═══ Text section ═══

# EA: Returning - raagi3



## gsc

رجوع رَاجِع
Which is correct please?


----------



## Xence

رجوع = return (_noun_)
رجوع (عودة) الابن الضال =The return of the prodigal son


***

راجع = returning (_adjective_)
أنا راجع إلى بلدتي = I am returning to my village


----------



## gsc

Thank you - for once I am getting frustrated because my book has no script


----------



## londonmasri

On a different but related note, may I ask what the difference is between 'irga3' and 'ragga3'?


----------



## cherine

irga3= come back (intransitive verb)
ragga3= return something back. (transitive verb)
The MSA equivalet of ragga3 is arji3 أرجع .
Example of usage:
arje3 al-kitaab alladhi esta3artahu ilaa al-maktaba
أَرْجِعْ الكتابَ الذي اسْتَعَرْتَهُ إلى المَكْتَبَةِ
Return the book you've borrowed to the library.


----------



## kifaru

cherine said:


> irga3= come back (intransitive verb)
> ragga3= return something back. (transitive verb)
> The MSA equivalet of ragga3 is arji3 أرجع .
> Example of usage:
> arje3 al-kitaab alladhi esta3artahu ilaa al-maktaba
> أَرْجِعْ الكتابَ الذي اسْتَعَرْتَهُ إلى المَكْتَبَةِ
> Return the book you've borrowed to the library.


 Why do you need the word الذي in this sentence?


----------



## Josh_

You need it because الكتاب is definite.  It is not always necessary to include the relative pronoun in English, but it is mandatory in Arabic (that is, when the object is definite).


----------



## gsc

So after being asked 'where are you going?' how would an Egyptian follow  'to the libary' with:

I am returning a book.
or
to return a book
or 
tomorrow I am returning a book


----------



## cherine

I'm not sure I understood the question, but here's my try:
-  رايح فين؟  raaye7 feen?

═══

◆ Exercise task
Copy the part of the thread on saying "returning" in Arabic word for word, beginning at the words "Thank you - for" and stopping after "between 'irga3' and 'ragga3'?". You won't need the lines that come next.

═══ Raw data ═══

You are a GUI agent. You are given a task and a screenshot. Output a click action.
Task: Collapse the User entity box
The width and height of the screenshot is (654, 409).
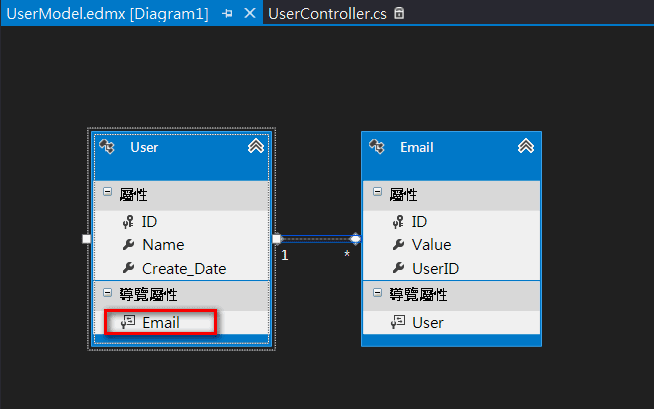click(x=256, y=147)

═══

◆ Solution for this exercise
Thank you - for once I am getting frustrated because my book has no script


----------



## londonmasri

On a different but related note, may I ask what the difference is between 'irga3' and 'ragga3'?